# Smoked Pacific Pink Swimming Scallops



## RyeSmoke (May 10, 2020)

A couple years ago I discovered a new fishery harvesting pink and spiny swimming scallops in the waters off Campbell River on Vancouver Island. Only a few hundred kilometers away from my home in Victoria. They are sold in the shell and taste like a cross between a scallop and a clam. Some come with a roe sack in them that is DELICIOUS. It's sort of like the dark meat of a scallop. 







I find that unless I'm doing "beach oysters" grilled over open flame, that smoked shellfish is unequivocally better brined. I've smoked mussels, oysters, clams, scallops, etc. And without fail a brined mollusk comes out juicier, saltier, and with way more flavour. I decided to brine these with a mixture of salt, sugar, garlic, soy, a spicy phillipino vinegar (white vinegar infused with onions and chillies called Datu Puti), and water.






I brined them for roughly 30 minutes while I pre heated my smoker to 160 degrees. Burning a mix of shaved cherry wood and chipped maple. The cherry was a bit dry so I went heavy on the maple.






Smoked them for about two and a half hours, refilling the wood a total of 3 times. The final product came out amazing! Juicy, smoky, sweet and salty.

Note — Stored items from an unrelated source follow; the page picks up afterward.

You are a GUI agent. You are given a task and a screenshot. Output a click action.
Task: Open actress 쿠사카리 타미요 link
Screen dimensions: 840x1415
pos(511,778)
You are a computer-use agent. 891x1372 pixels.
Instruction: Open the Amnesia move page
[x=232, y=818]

I want to eat them all fresh out of the smoker but this batch is destined to go on pizza for tomorrow nights dinner.  Although knowing they only take a total of 3 hours to do up; I think these will become a regular snack in my smoking arsenal.






100% would do again. 

Happy smoking and happy Mothers Day
Cheers,
Rye


----------



## forktender (May 10, 2020)

Damn, those look tasty I'm a seafood junky with an  emphasis on shellfish.
I've never heard of those but I bet they are amazing.


----------



## gmc2003 (May 10, 2020)

Those do look really good. Nice Job. Scallops aren't an ingredient that I think of as a pizza topping, but I could see myself digging it.

Point for sure
Chris


----------



## one eyed jack (May 10, 2020)

Great looking scallops Rye.  Post some pictures of your pizza, when you get a chance.


----------



## xray (May 10, 2020)

Those scallops look awesome! I bet they tasted that way too!

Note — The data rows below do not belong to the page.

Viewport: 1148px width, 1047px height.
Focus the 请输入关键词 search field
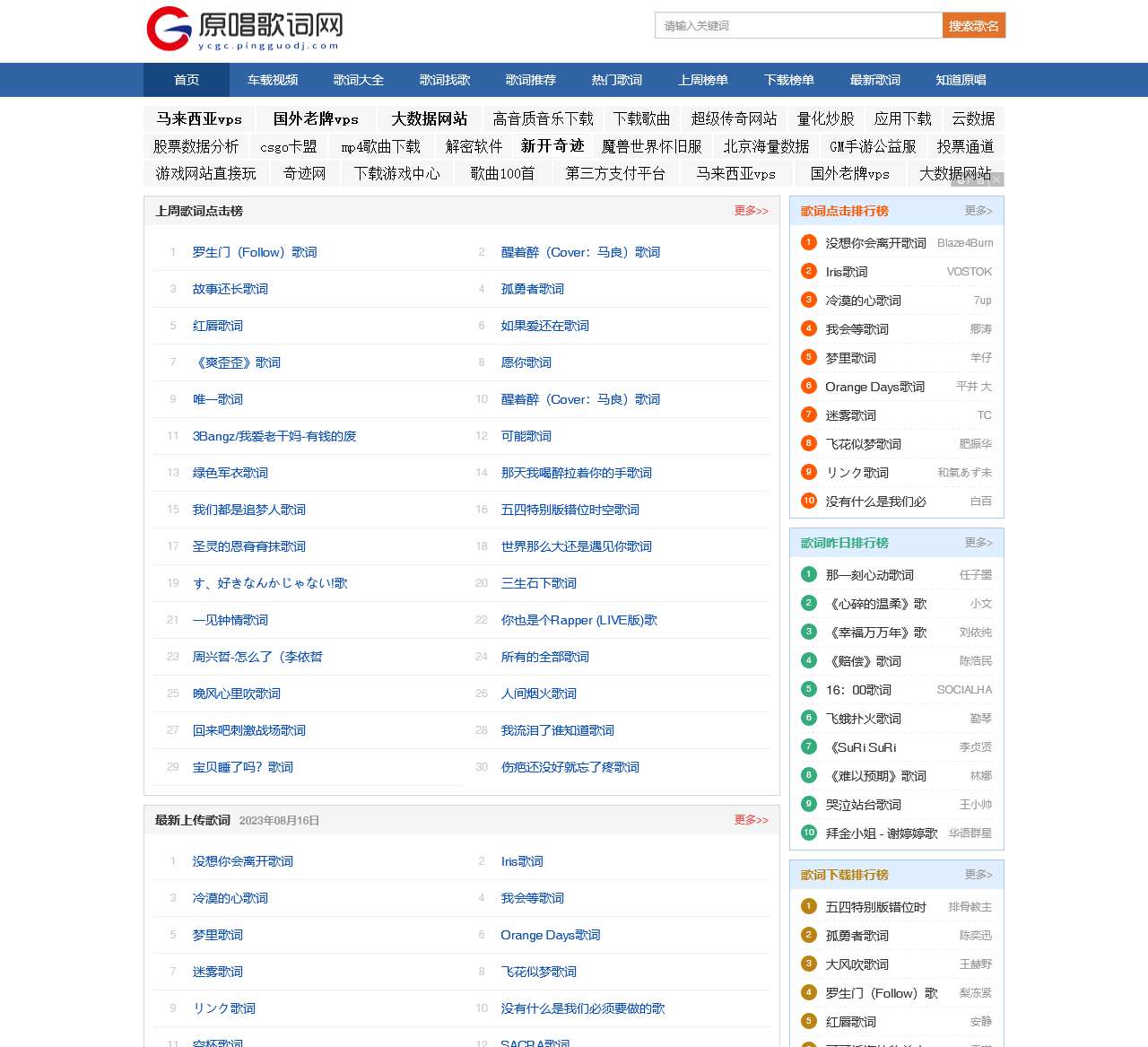[798, 26]
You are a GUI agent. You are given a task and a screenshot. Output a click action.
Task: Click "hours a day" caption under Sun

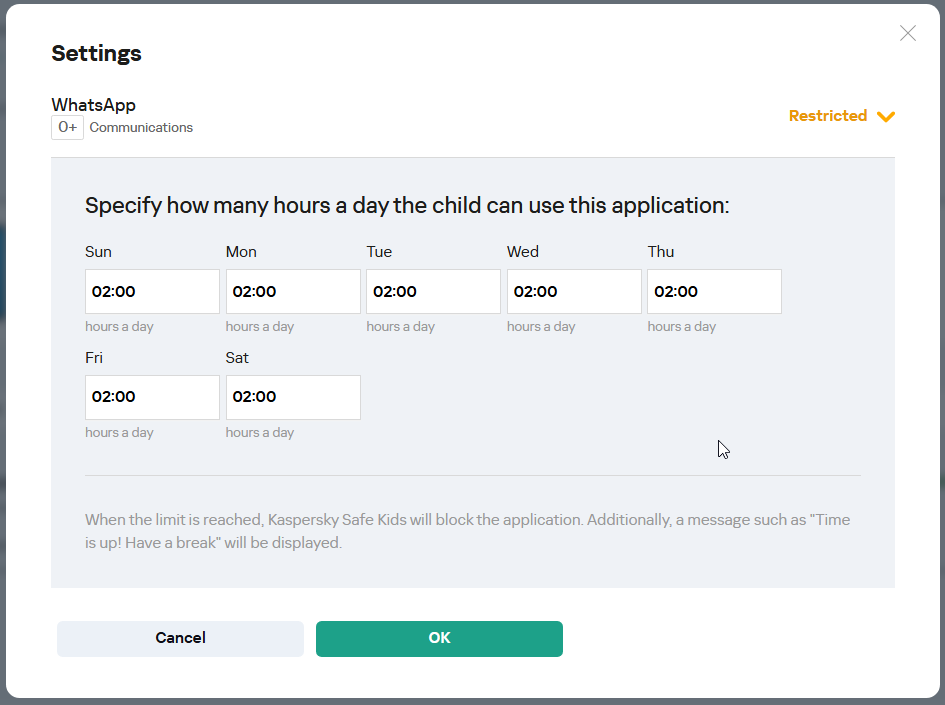pyautogui.click(x=119, y=327)
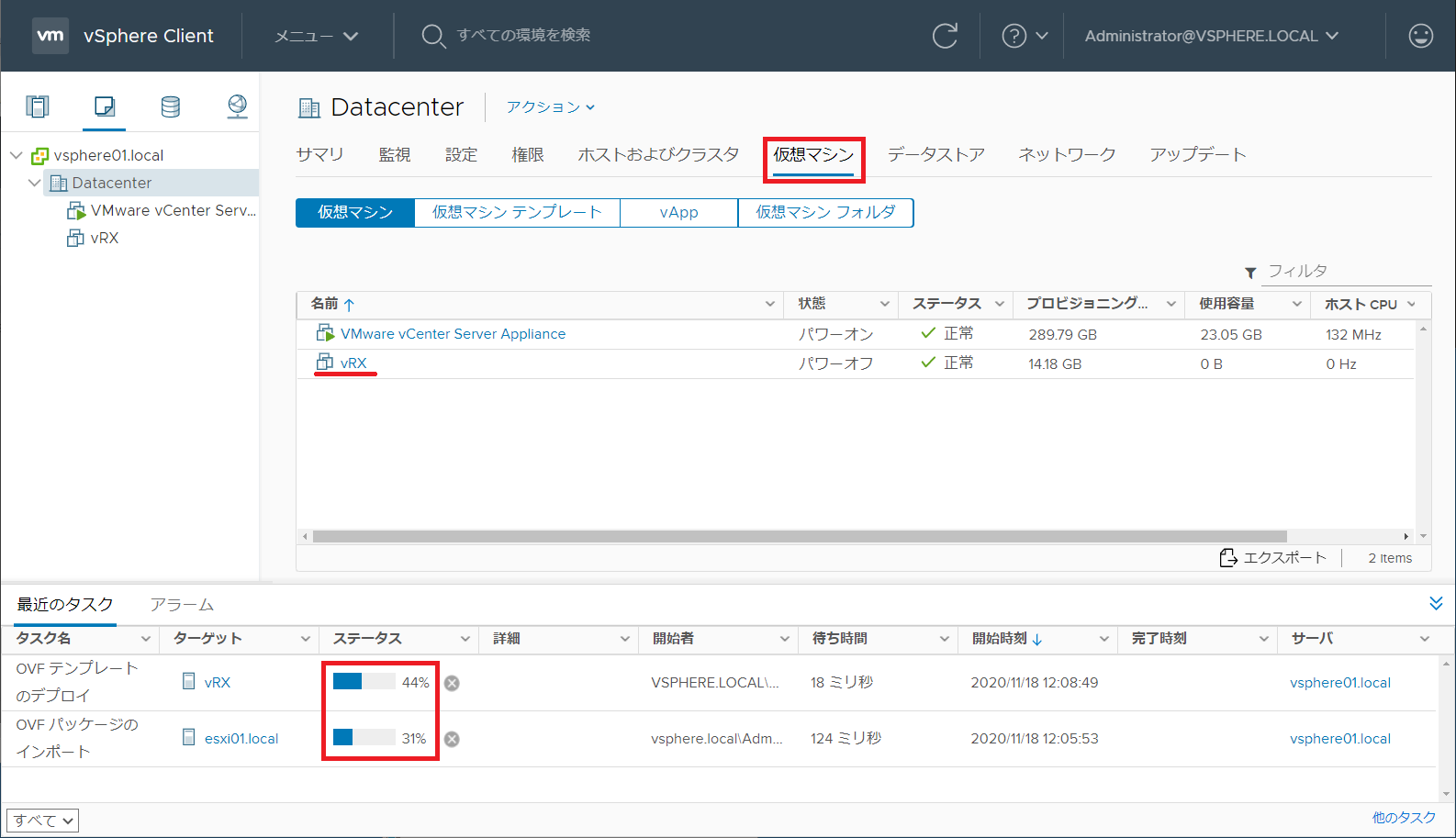
Task: Open the アクション dropdown menu
Action: (550, 107)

I’m a shellfish junky too. I don’t think they would have made it until later or the next day.


----------



## Blues1 (May 10, 2020)

You have awesome willpower! No way they'd last 'til tomorrow night...They look great!


----------



## smokerjim (May 10, 2020)

*sure do look good*


----------



## Bearcarver (May 10, 2020)

Very Nice!!
I'll bet those are Awesome!!
Nice Job!
Like.

Bear


----------



## uncle eddie (May 10, 2020)

I just saw something new, which doesn't happen often, as well as saw something I want to try.  

Like!


----------



## RyeSmoke (May 11, 2020)

one eyed jack said:


> Great looking scallops Rye.  Post some pictures of your pizza, when you get a chance.


Here ya go! Barbecued pizza with homemade pesto, grilled spot prawns, smoked scallops, charred onion, spinach, and goats cheese. Turned out amazing!


----------